The most accessible places on his body became sensitive and forbidden and erotic – the soft skin behind his ear, the juncture of his neck and shoulder, the tight skin of his pectoral muscles. She touched him and kissed and licked until he was aching and trying not to writhe. His hands were everywhere as well, long strokes over the lines and curves of her, lingering in favorite places.

The energy between them now had a life of its own. Daniel didn't know where he stopped and she began. In the midst of the aching desire, even with fire roaring through them both, there was a calm serenity, a certainty as she rolled over and surrendered to him.

Daniel settled above her for a moment and held her eyes with his own. He kissed away the tears that were already clinging to her lashes and then he brought them to together to create a bridge of flesh and love and spirit. Their joined bodies formed a center of heat and light and beauty in the Universe. They moved in perfect sync, seeking each other's pleasure as the ocean seeks the shore.

Jillian arched under him and he moved with short, slow, deliberate thrusts until she was whimpering and crying out. He broke the rhythm, driving into her and then waiting, holding them both in a suspension of time and movement.

"Oh, god, Daniel," she whispered. "Oh, _god, _I love you. _Please_…"

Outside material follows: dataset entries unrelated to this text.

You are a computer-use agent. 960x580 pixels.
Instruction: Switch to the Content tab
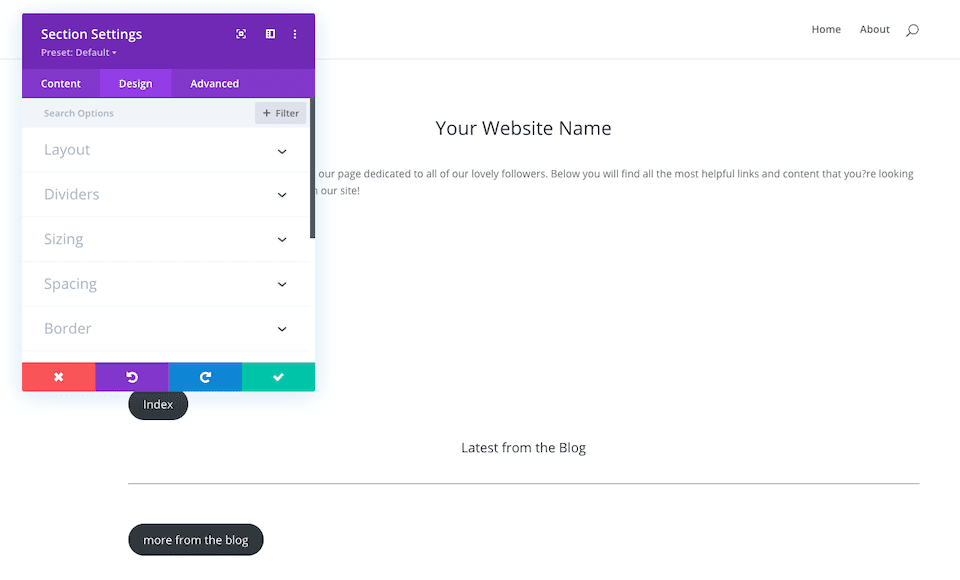[61, 83]
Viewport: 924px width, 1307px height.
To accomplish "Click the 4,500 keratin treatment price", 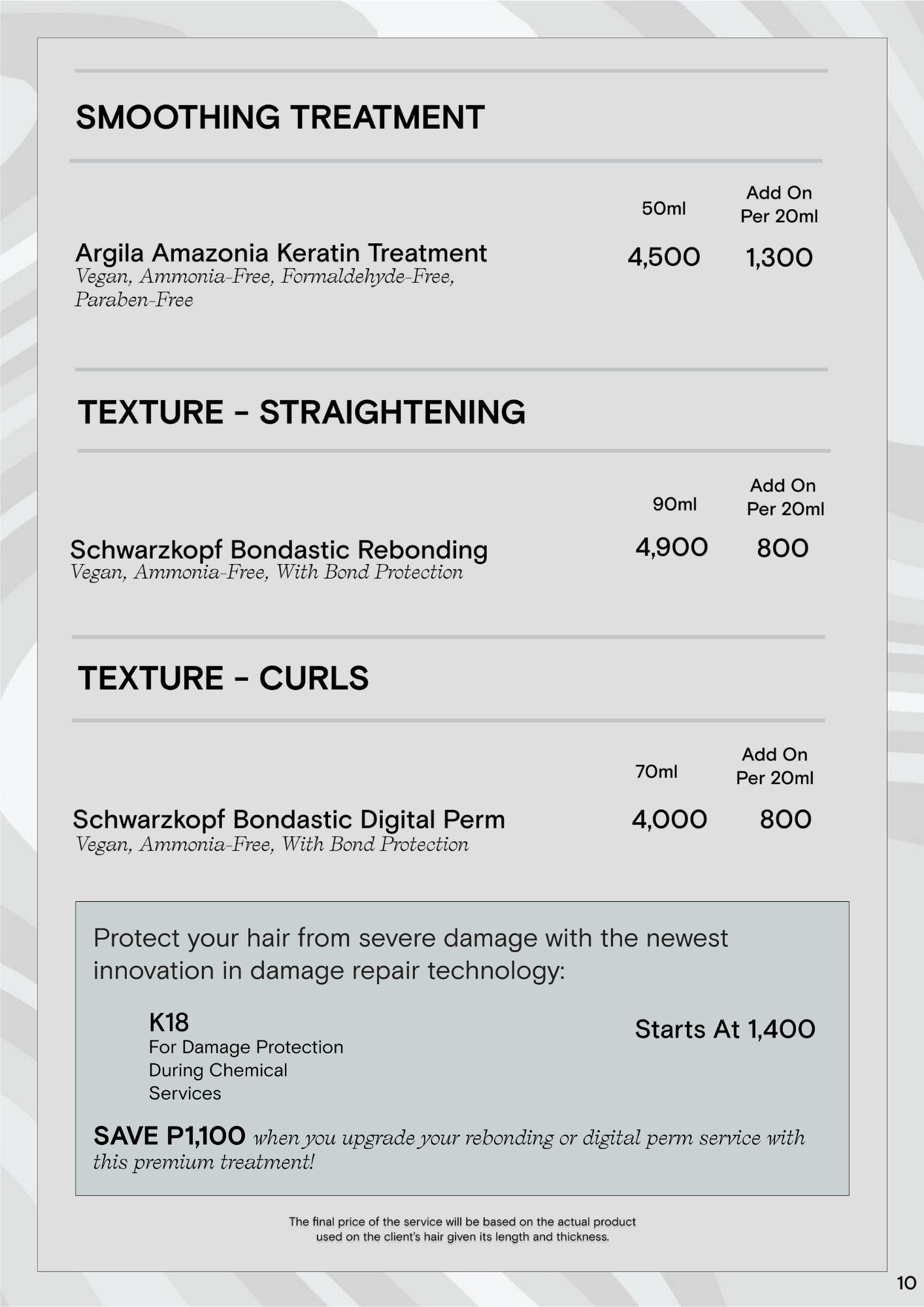I will [x=663, y=257].
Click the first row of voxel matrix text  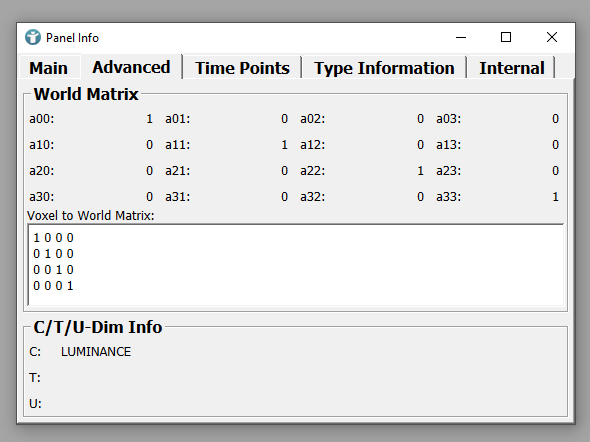point(53,238)
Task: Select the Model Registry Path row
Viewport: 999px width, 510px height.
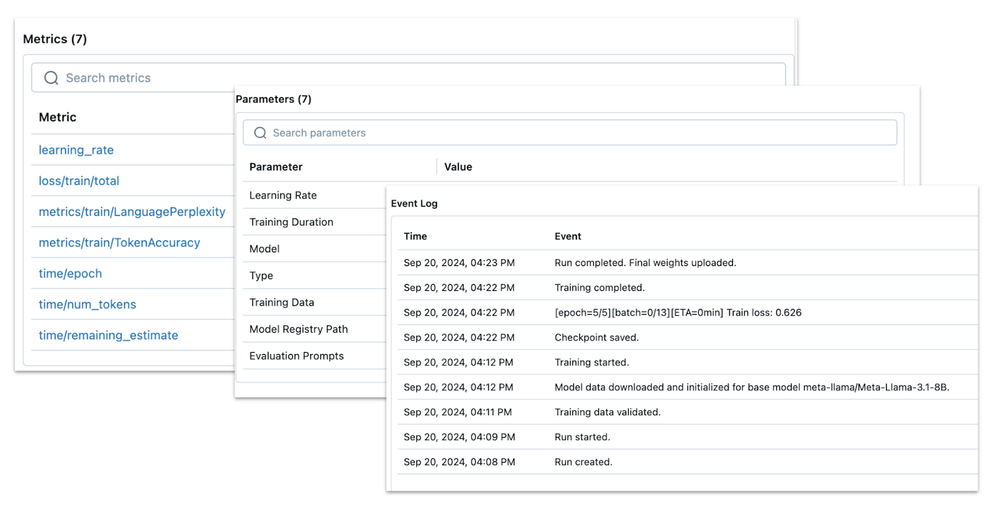Action: click(298, 329)
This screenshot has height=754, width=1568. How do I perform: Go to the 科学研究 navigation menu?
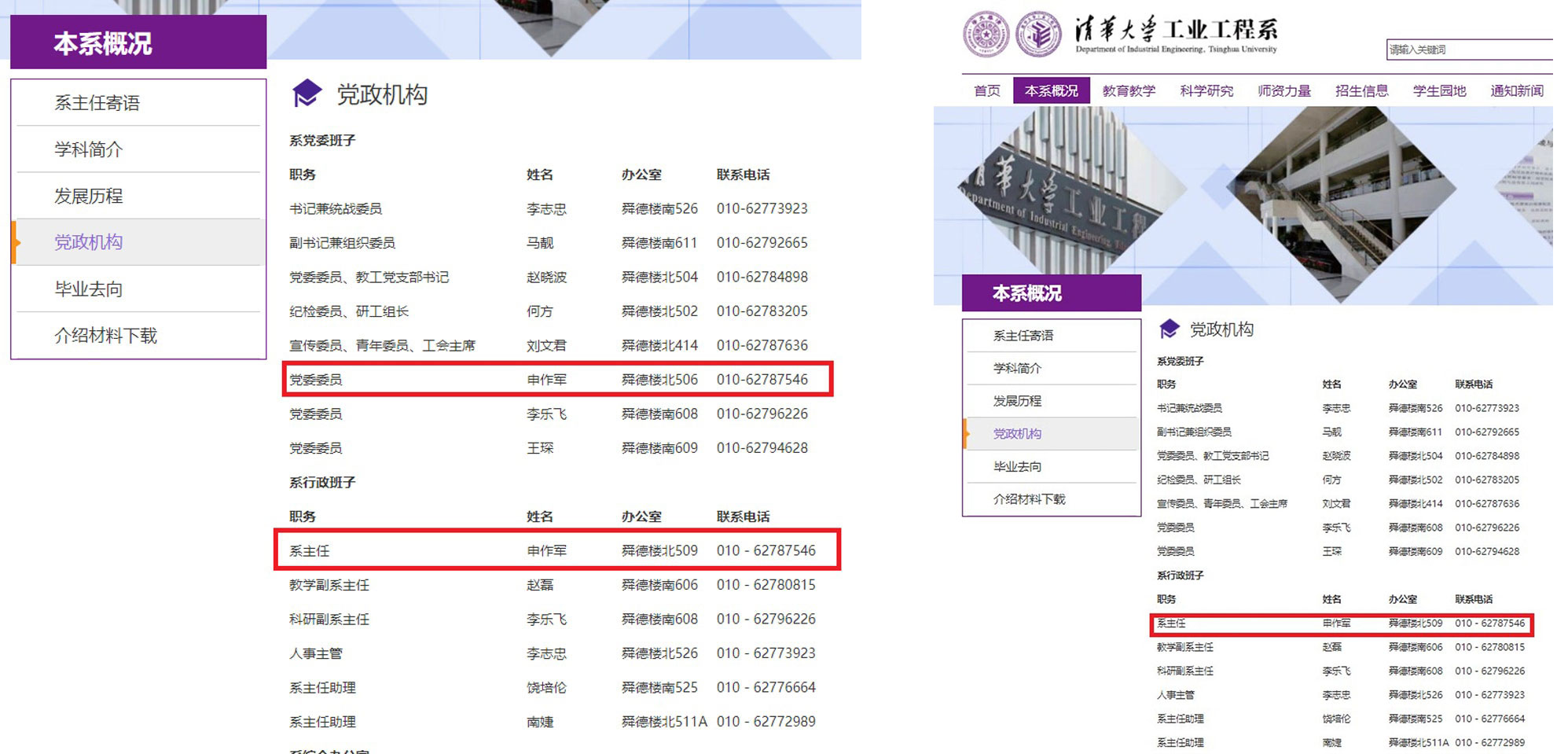click(1206, 90)
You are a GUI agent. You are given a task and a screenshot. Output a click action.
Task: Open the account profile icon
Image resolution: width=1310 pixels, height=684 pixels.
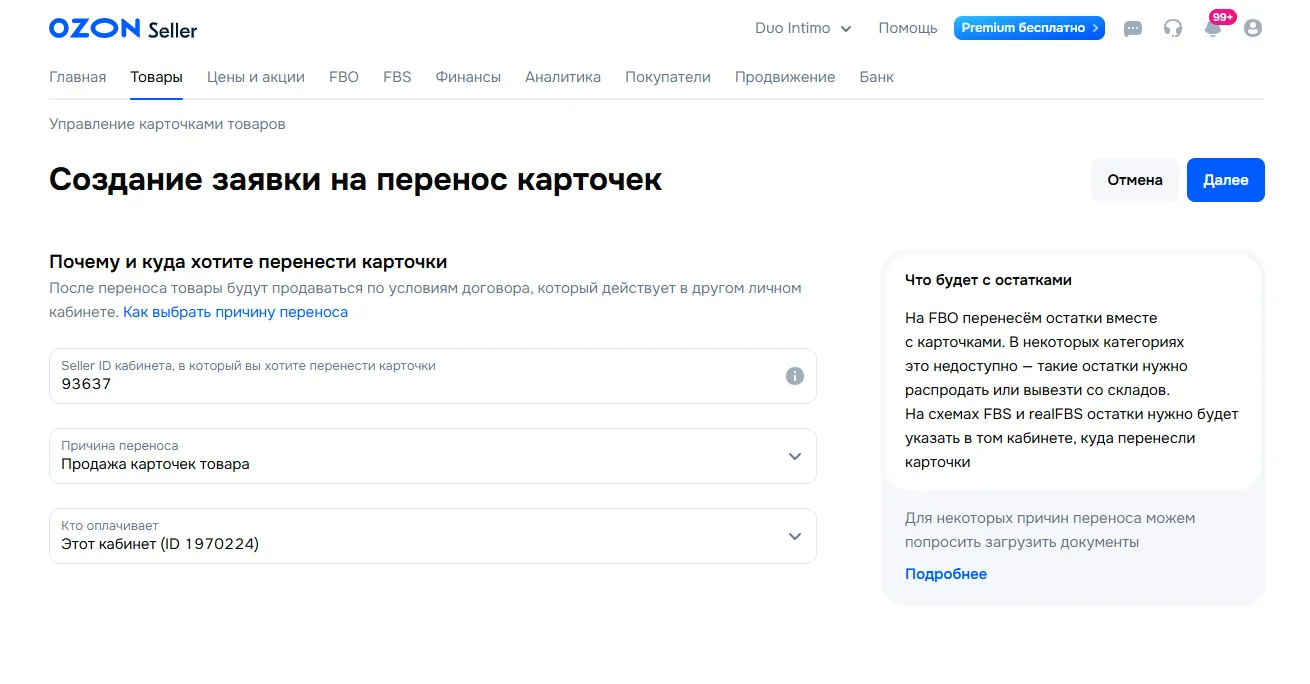(x=1252, y=28)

He nodded, unable to speak. Capturing her mouth with his own he began moving again, rebuilding the urgency. She caught the rhythm instantly, stroking against him until it felt like they were both suspended from a great height. The kiss broke as they began to fall. Jillian felt her climax beginning to rise up along her thighs and descend from her breasts and felt Daniel's rising in unison. She arched up again, hands clenched on his forearms, head thrown back as her body clenched in completion. Daniel was lost in the feeling of her body's pleasure, her fulfillment a necessary and vital part of his own. Gasping, he buried his face against her neck, shuddering violently as he climaxed.

It seemed endless. They rocked and shook and clung together, quaking from the power of it, overcome by the emotion. Lights and stars seemed to explode around them. Jillian briefly blacked out and Daniel nearly so.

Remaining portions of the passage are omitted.